» Goal: Copy the material below word for word, from the line containing "Where should I click to: Tap" through the line containing "Looking at the screenshot, I should (x=1070, y=556).".
— begin Records supplied —
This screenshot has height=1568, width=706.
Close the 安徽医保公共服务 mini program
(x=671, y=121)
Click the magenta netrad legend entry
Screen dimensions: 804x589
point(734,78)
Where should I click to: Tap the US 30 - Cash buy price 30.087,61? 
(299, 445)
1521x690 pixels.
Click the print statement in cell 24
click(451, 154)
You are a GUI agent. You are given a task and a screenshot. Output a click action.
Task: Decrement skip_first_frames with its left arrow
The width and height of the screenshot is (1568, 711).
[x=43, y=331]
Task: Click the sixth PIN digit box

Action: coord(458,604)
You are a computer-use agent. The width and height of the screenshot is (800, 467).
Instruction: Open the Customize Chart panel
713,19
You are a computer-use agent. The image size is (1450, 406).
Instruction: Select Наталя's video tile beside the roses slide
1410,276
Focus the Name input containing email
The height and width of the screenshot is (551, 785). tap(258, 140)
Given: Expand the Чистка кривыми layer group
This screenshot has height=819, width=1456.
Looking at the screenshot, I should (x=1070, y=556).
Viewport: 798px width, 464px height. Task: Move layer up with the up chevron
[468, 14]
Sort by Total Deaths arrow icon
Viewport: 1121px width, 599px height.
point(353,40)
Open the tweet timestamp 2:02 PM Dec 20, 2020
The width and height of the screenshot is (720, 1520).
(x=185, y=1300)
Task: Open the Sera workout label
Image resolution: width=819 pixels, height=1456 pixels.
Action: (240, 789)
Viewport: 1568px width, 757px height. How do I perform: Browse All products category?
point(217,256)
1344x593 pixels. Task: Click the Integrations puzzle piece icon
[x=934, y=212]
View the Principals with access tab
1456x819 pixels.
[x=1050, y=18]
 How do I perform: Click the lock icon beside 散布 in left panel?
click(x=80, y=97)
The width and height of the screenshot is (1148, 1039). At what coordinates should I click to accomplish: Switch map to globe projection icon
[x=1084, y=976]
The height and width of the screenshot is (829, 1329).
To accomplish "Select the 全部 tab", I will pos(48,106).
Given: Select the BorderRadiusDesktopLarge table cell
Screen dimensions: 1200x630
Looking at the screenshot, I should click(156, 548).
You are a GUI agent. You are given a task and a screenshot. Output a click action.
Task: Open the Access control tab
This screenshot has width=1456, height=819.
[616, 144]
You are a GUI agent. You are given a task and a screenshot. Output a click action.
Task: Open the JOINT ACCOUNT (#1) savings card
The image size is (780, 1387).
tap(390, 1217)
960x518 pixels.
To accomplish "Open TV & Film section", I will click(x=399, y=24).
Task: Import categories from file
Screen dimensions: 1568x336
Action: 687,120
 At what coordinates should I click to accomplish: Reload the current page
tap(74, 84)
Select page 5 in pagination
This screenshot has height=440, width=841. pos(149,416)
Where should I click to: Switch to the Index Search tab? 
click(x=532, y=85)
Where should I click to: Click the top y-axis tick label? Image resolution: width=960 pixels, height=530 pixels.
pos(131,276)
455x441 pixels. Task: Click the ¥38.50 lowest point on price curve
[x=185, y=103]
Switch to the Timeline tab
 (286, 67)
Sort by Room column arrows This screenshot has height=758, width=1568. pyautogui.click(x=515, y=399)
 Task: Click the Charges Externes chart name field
— end Records supplied —
» Answer below:
Where should I click to: Tap the US 30 - Cash buy price 30.087,61? 
(299, 445)
1521x690 pixels.
Click the print statement in cell 24
click(451, 154)
You are a GUI agent. You are given a task and a screenshot. Output a click action.
Task: Decrement skip_first_frames with its left arrow
The width and height of the screenshot is (1568, 711).
[x=43, y=331]
Task: Click the sixth PIN digit box

Action: coord(458,604)
You are a computer-use agent. The width and height of the screenshot is (800, 467).
Instruction: Open the Customize Chart panel
713,19
You are a computer-use agent. The image size is (1450, 406).
Instruction: Select Наталя's video tile beside the roses slide
1410,276
Focus the Name input containing email
The height and width of the screenshot is (551, 785). tap(258, 140)
Given: Expand the Чистка кривыми layer group
This screenshot has height=819, width=1456.
Looking at the screenshot, I should (x=1070, y=556).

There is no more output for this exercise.